**WORK INSTRUCTIONS:** Starting at the line that contains "Screen dimensions: 1080x567" and ending at the last line of the records, rewrite the records with "message timestamp" swapped for "time label" and everything else unchanged. Leave the pictures out of your answer.

### ITEMS

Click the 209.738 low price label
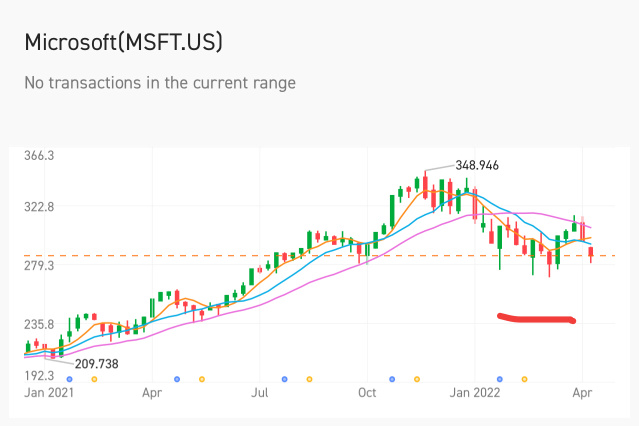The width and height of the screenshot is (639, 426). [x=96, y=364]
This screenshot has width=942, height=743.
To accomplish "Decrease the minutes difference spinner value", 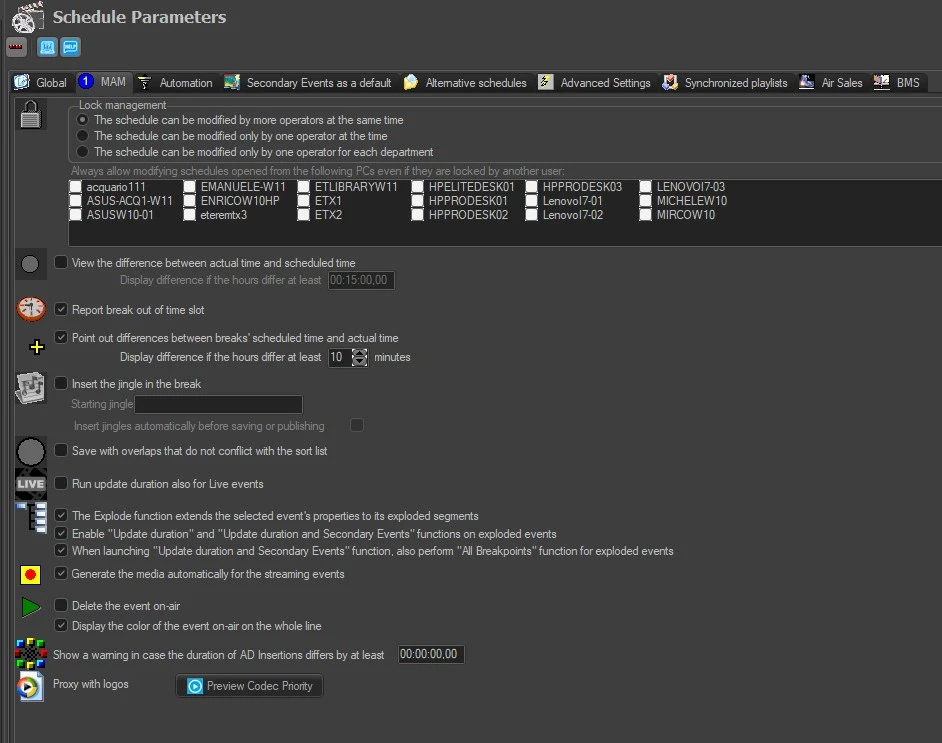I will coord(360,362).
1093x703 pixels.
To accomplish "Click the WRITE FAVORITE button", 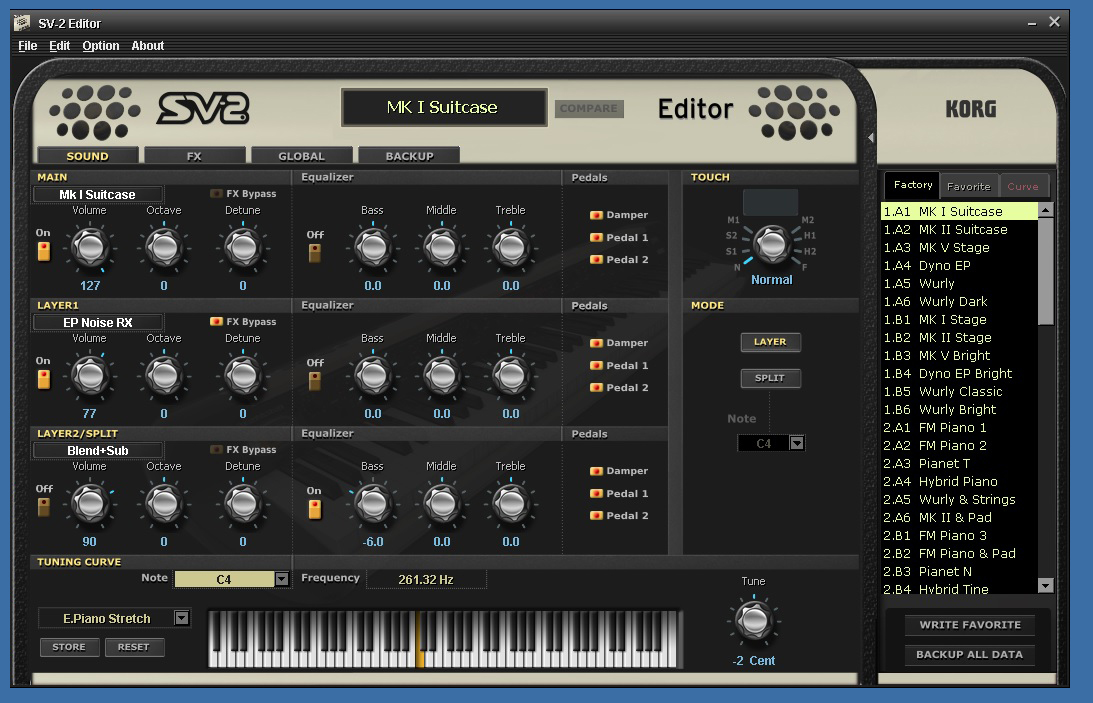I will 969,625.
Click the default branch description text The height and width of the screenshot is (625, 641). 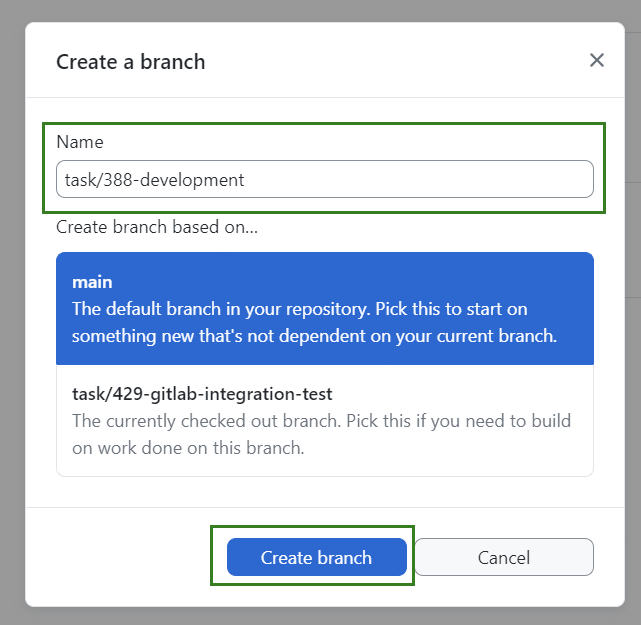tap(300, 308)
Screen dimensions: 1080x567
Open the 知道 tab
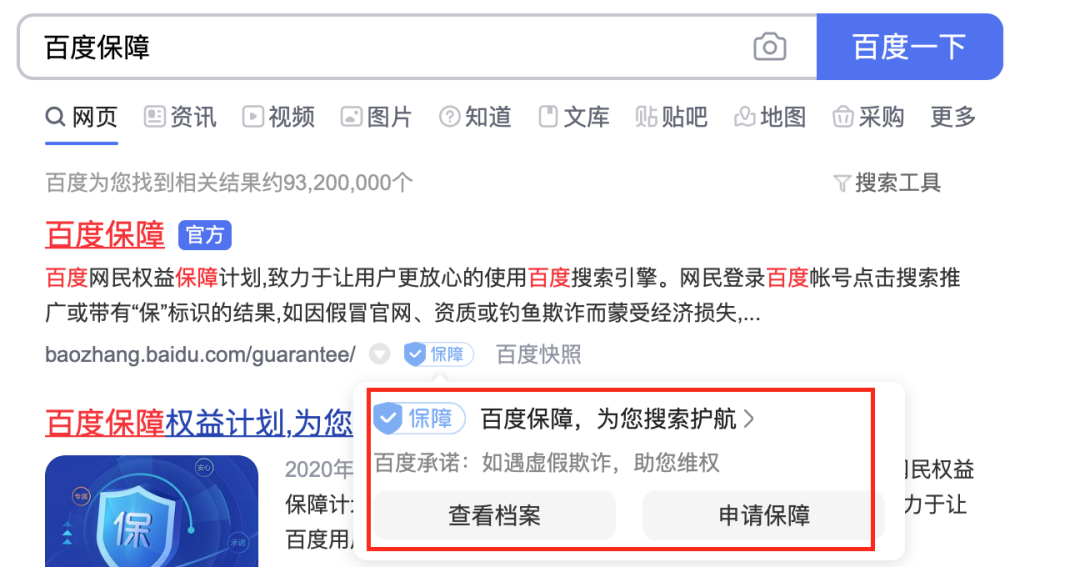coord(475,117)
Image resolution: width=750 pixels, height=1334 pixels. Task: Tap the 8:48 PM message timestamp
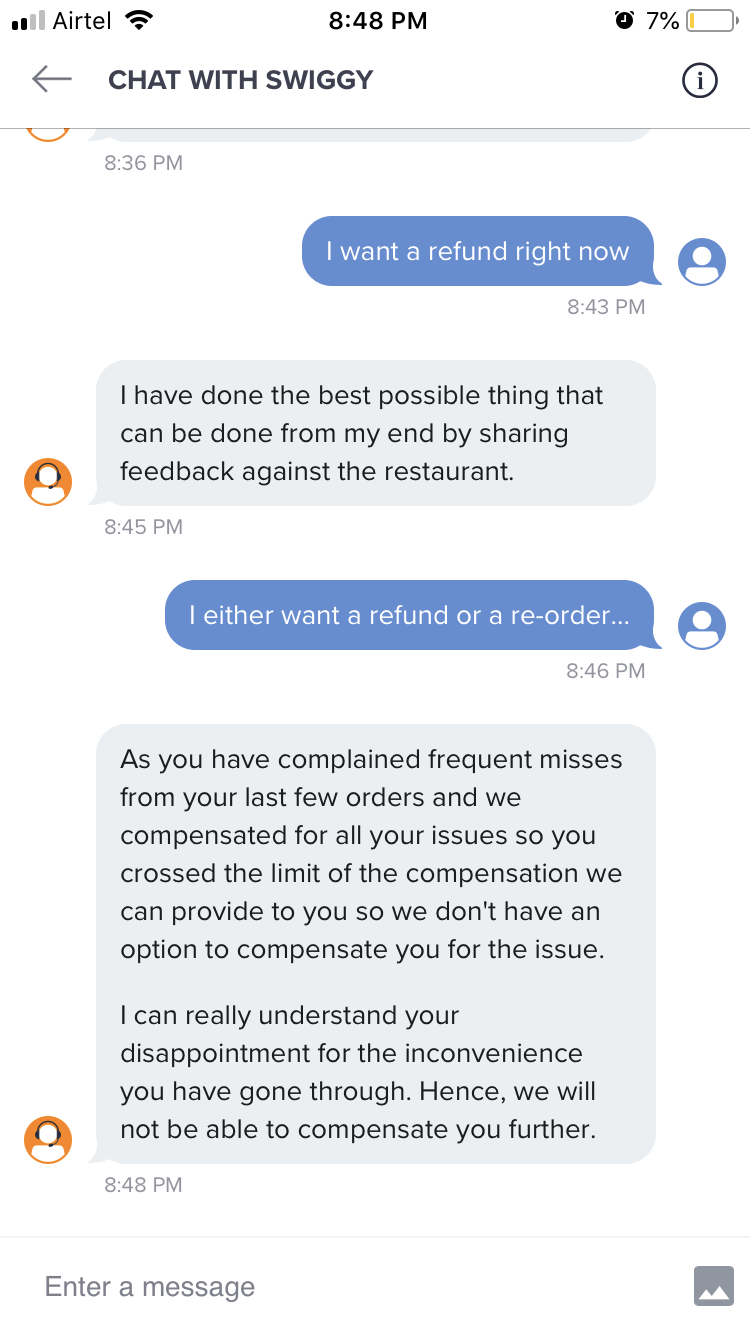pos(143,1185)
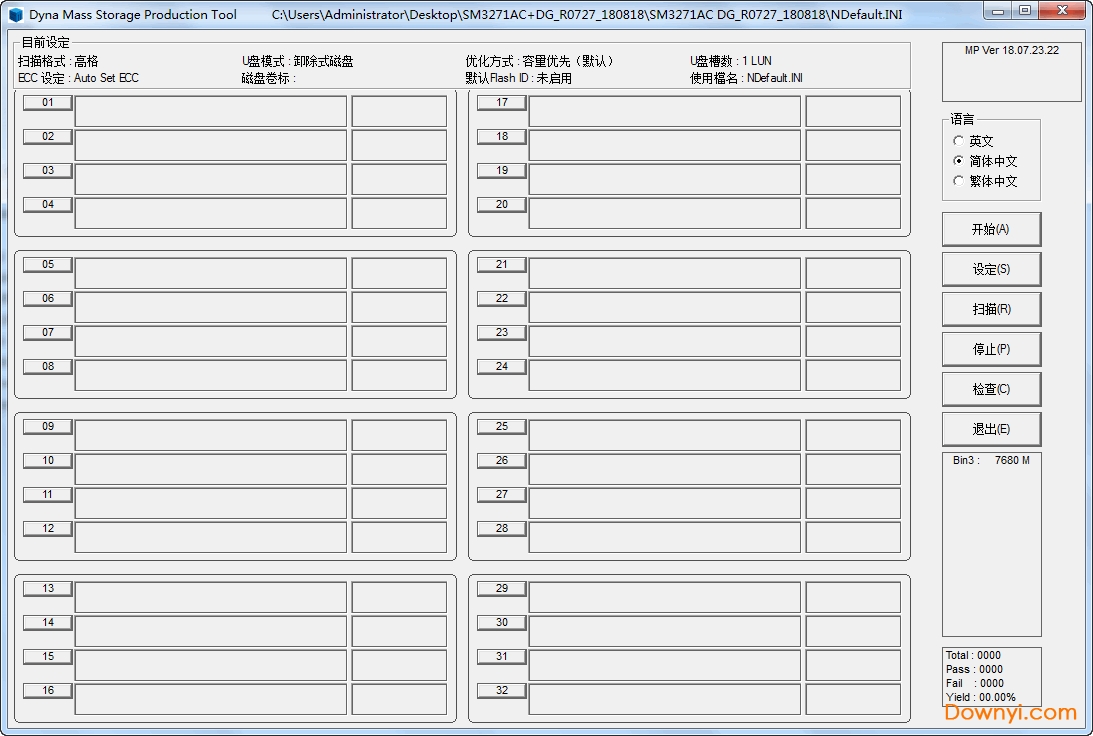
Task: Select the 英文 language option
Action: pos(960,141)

######

**ANSWER:**
Screen dimensions: 1080x567
Open the 知道 tab
coord(475,117)
Image resolution: width=750 pixels, height=1334 pixels. Task: Tap the 8:48 PM time label
pos(143,1185)
Task: Select the 英文 language option
Action: pos(960,141)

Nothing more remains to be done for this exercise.